- _TASK GOAL_
Please restate, word for word, the lines below that begin at the one with "You are a computer-use" and end at the one with "Instruction: Click the". Leave out all other lines.

- _DATA RECORDS_

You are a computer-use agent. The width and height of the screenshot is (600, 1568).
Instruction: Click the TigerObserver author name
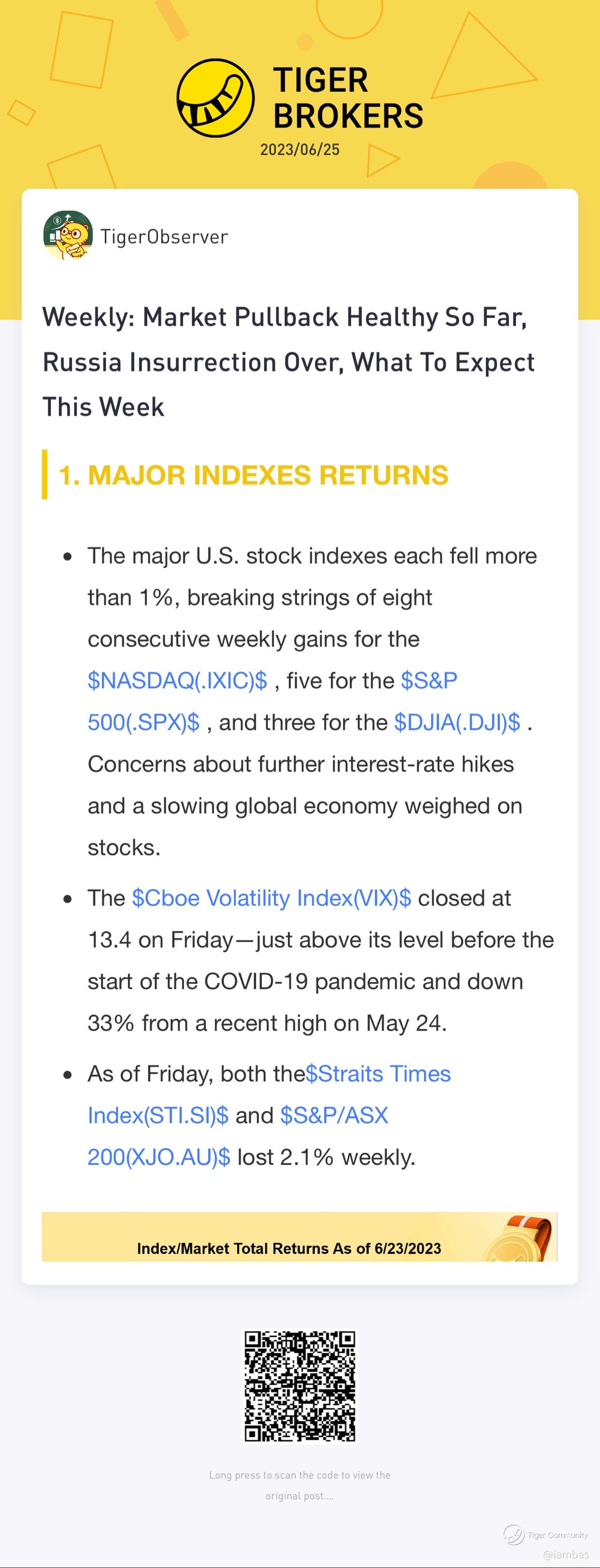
==
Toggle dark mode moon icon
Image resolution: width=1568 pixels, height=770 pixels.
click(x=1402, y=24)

- _RESULT BELOW_
You are a computer-use agent. The width and height of the screenshot is (600, 1568).
Instruction: Click the TigerObserver author name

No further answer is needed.